I'm trying to figure out a way to determine if a value falls within a Range
in Swift.
Basically what I'm trying to do is adapt one of the switch statement examples to do something like this:
let point = (1, -1)
switch point {
case let (x, y) where (0..5).contains(x):
println("(\(x), \(y)) has an x val between 0 and 5.")
default:
println("This point has an x val outside 0 and 5.")
}
As far as I can tell, there isn't any built in way to do what my imaginary .contains
method above does.
So I tried to extend the Range
class.

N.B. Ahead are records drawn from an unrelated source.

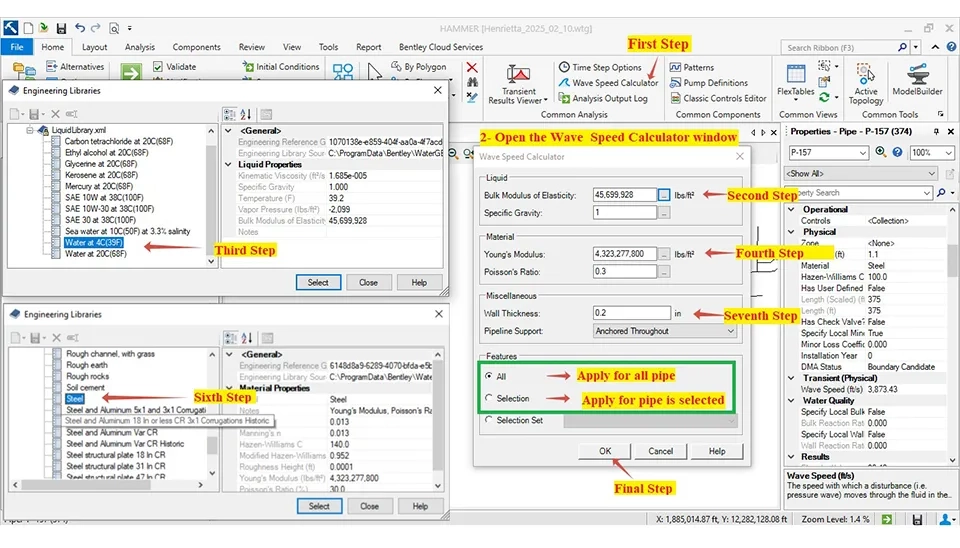Select the All features radio button
Viewport: 960px width, 548px height.
click(488, 376)
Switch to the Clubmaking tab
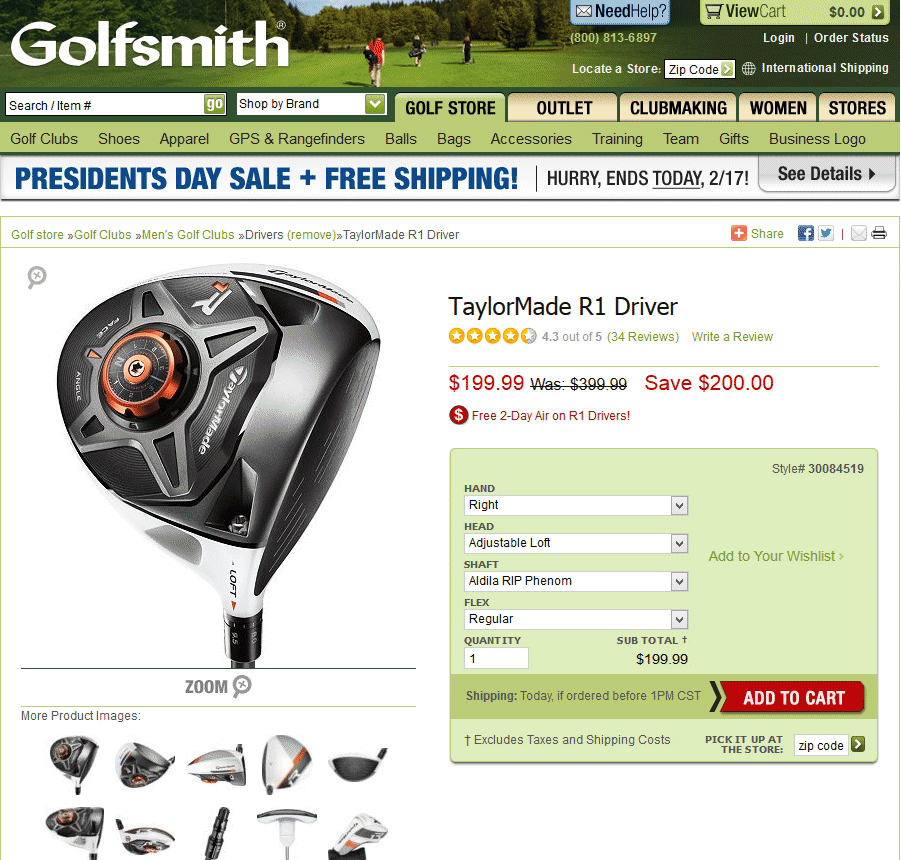Viewport: 901px width, 860px height. pos(678,108)
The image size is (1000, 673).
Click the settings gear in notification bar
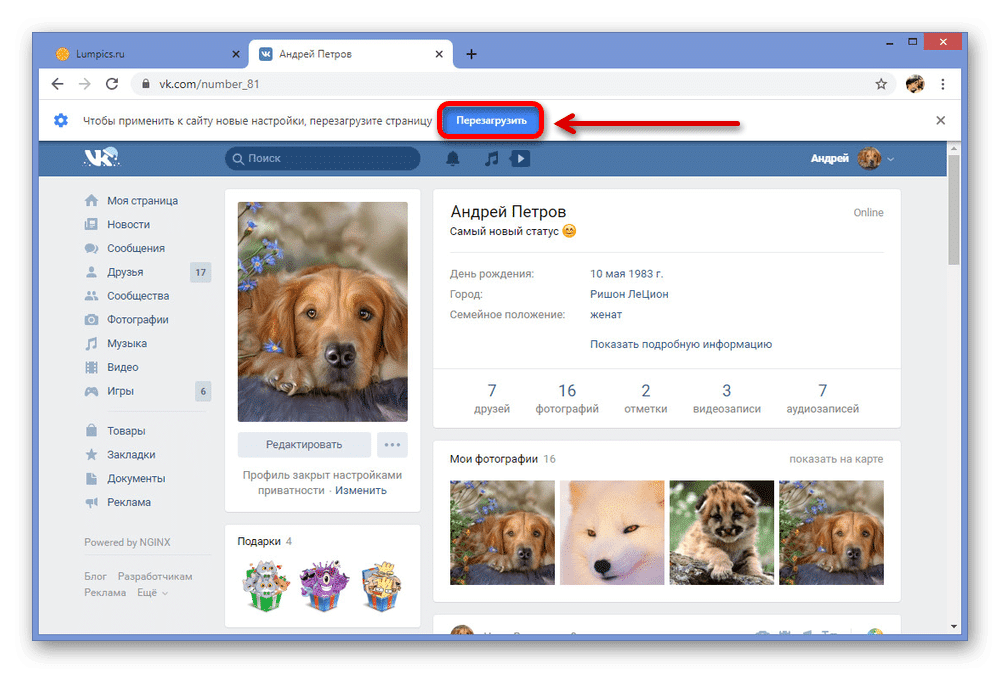(x=61, y=121)
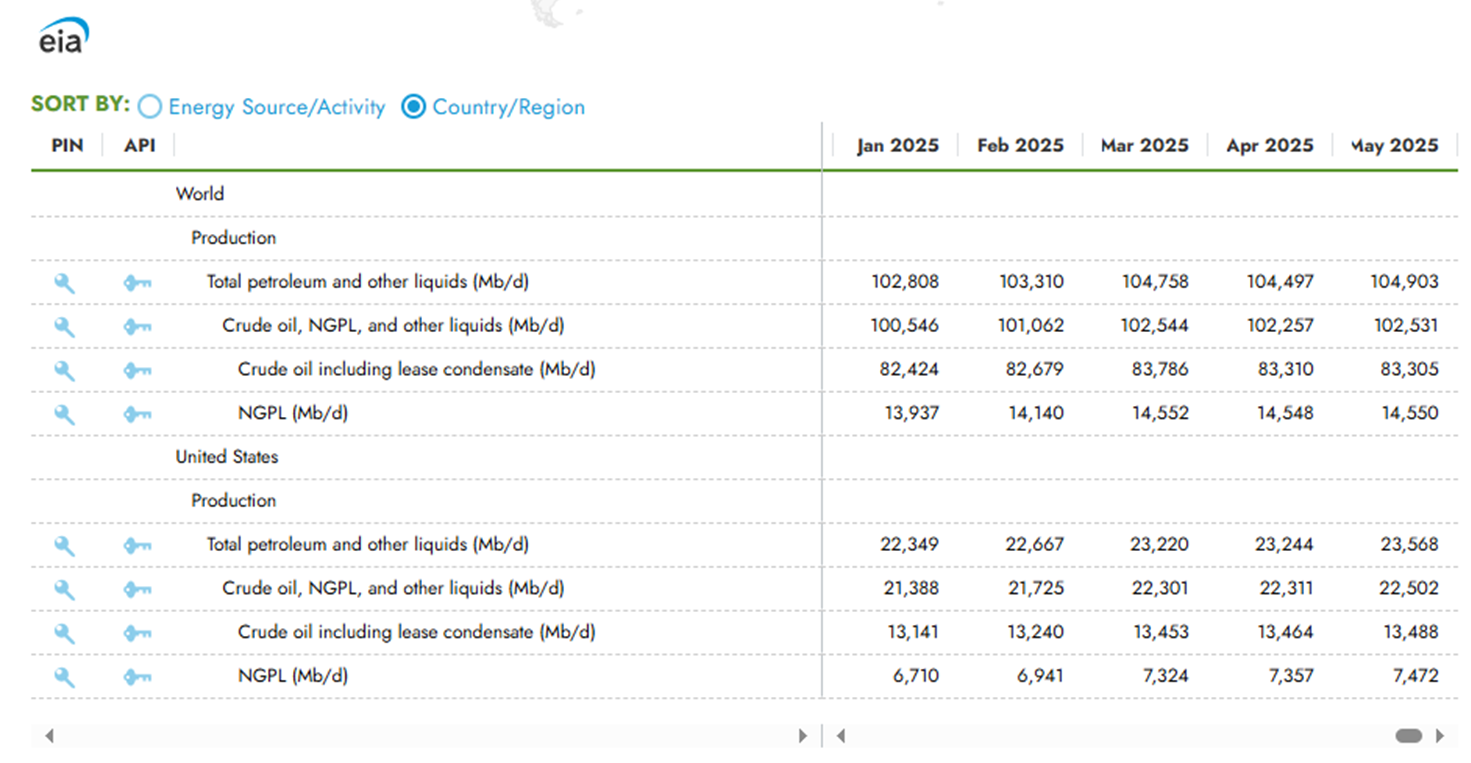Click left arrow of left pane scrollbar
Image resolution: width=1471 pixels, height=763 pixels.
[49, 736]
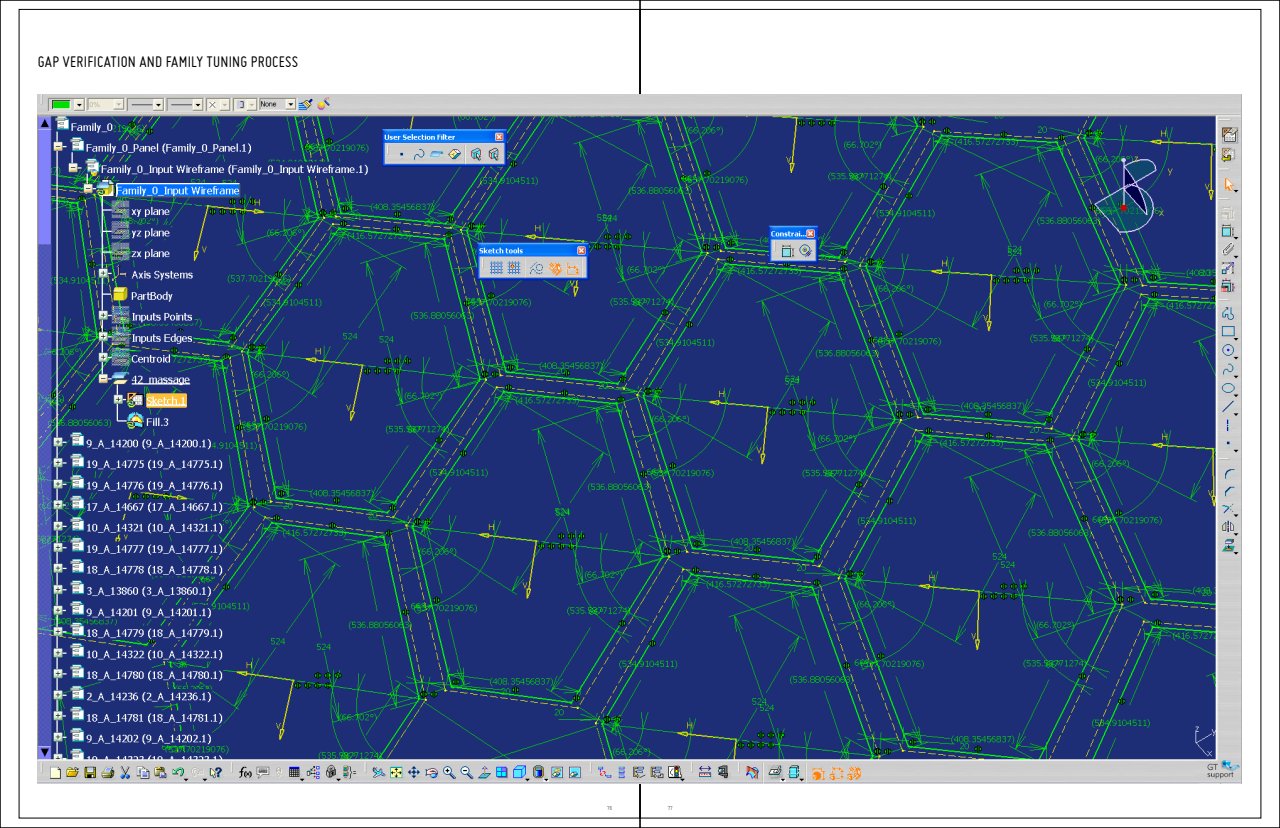
Task: Click the Print icon in bottom toolbar
Action: [x=107, y=773]
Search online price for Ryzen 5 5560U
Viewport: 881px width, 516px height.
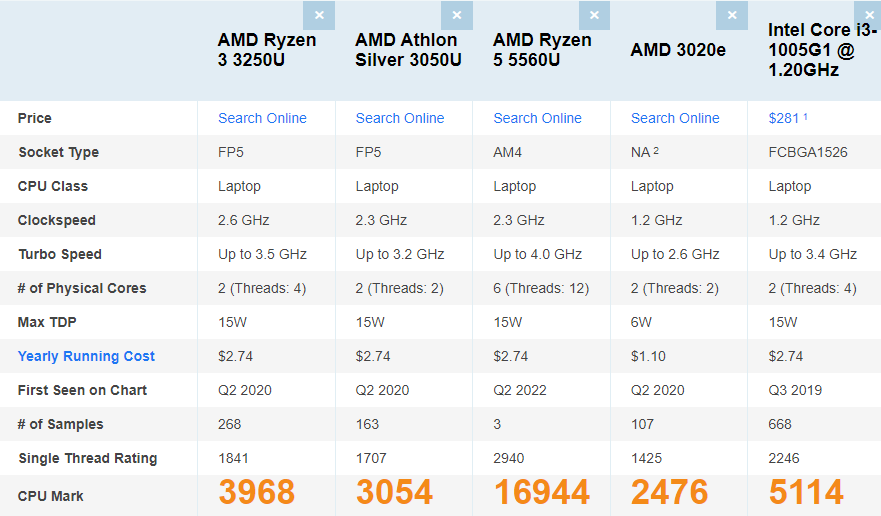(537, 118)
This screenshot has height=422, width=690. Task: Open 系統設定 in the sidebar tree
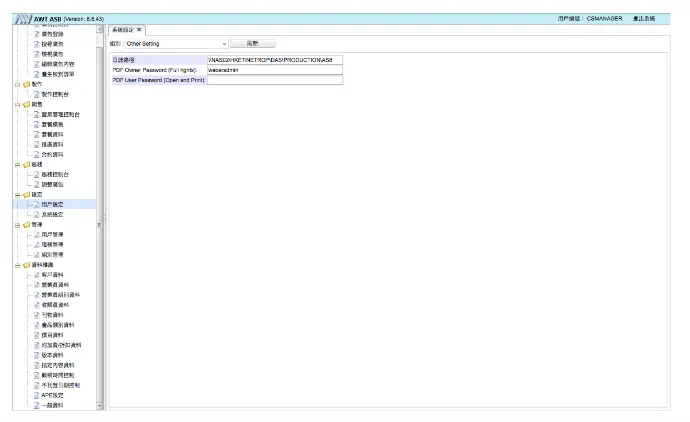(54, 214)
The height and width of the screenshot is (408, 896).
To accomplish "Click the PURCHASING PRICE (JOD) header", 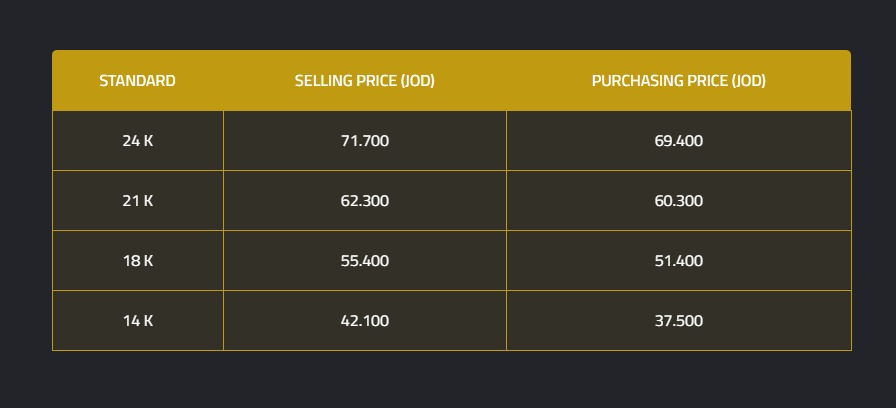I will (678, 81).
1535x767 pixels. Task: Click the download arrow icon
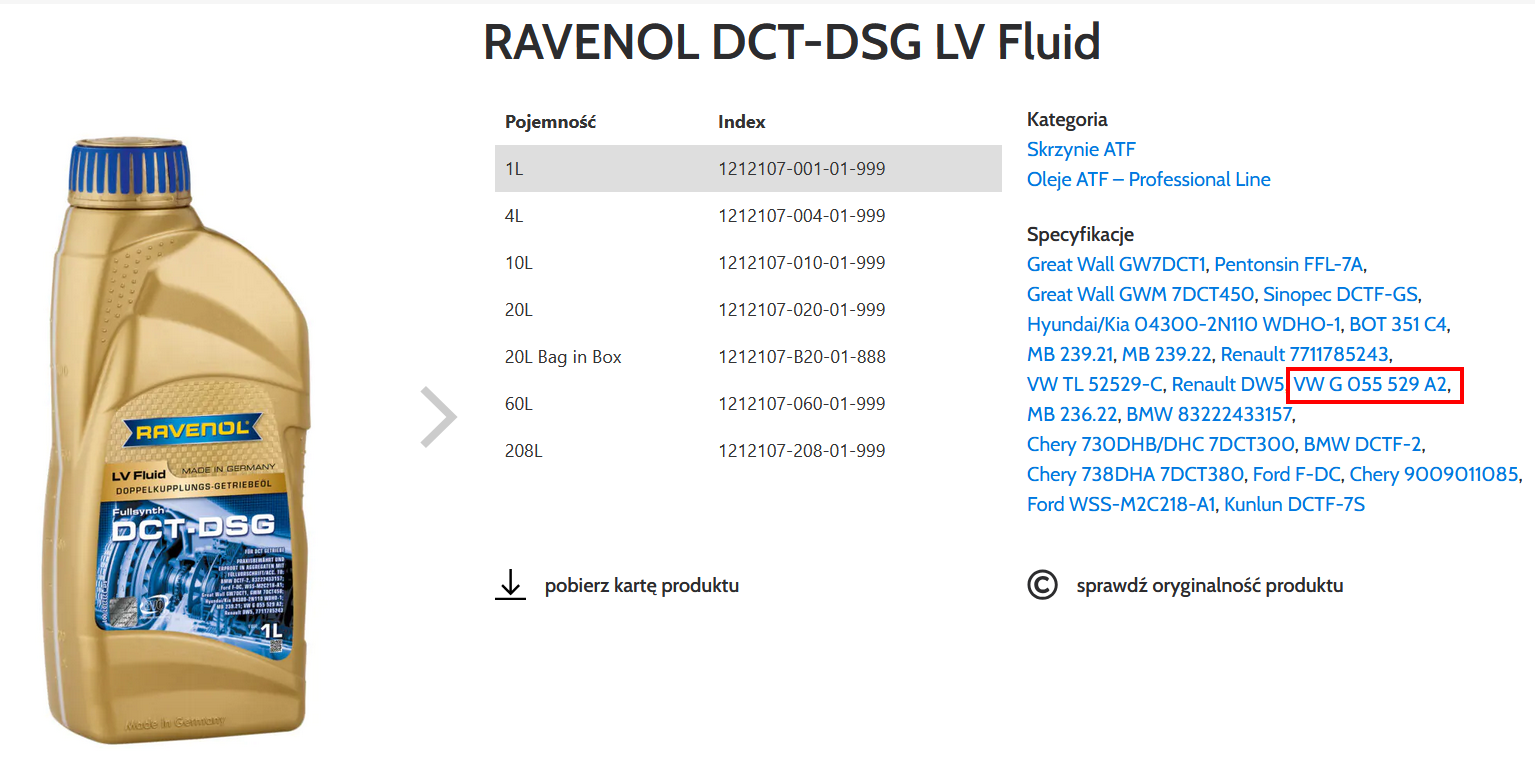point(510,585)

I ended up running into issues with generics though. I can't extend Range<Int>
so I had to try to extend Range
itself.
The closest I got was this but it doesn't work since >=
and <=
aren't defined for ForwardIndex
extension Range {
func contains(val:ForwardIndex) -> Bool {
return val >= self.startIndex && val <= self.endIndex
}
}
How would I go about adding a .contains
method to Range
? Or is there a better way to determine whether a value falls within a range?
Edit2: This seems to work to extend Range
extension Range {
func contains(val:T) -> Bool {
for x in self {
if(x == val) {
return true
}
}
return false
}
}
var a = 0..5
a.contains(3) // true
a.contains(6) // false
a.contains(-5) // false
I am very interested in the ~= operator mentioned below though; looking into that now.
You can do it with the ~=
operator:
let point = (1, -1)
switch point {
case let (x, y) where (0..5) ~= x:
println("(\(x), \(y)) has an x val between 0 and 5.")
default:
println("This point has an x val outside 0 and 5.")
}
You can also do it directly in a switch:
let point = (1, -1)
let (x, y) = point
switch x {
case 0..5:
println("yes")
default:
println("no")
}
~=
is the pattern match operator used by case statements. See details in the docs.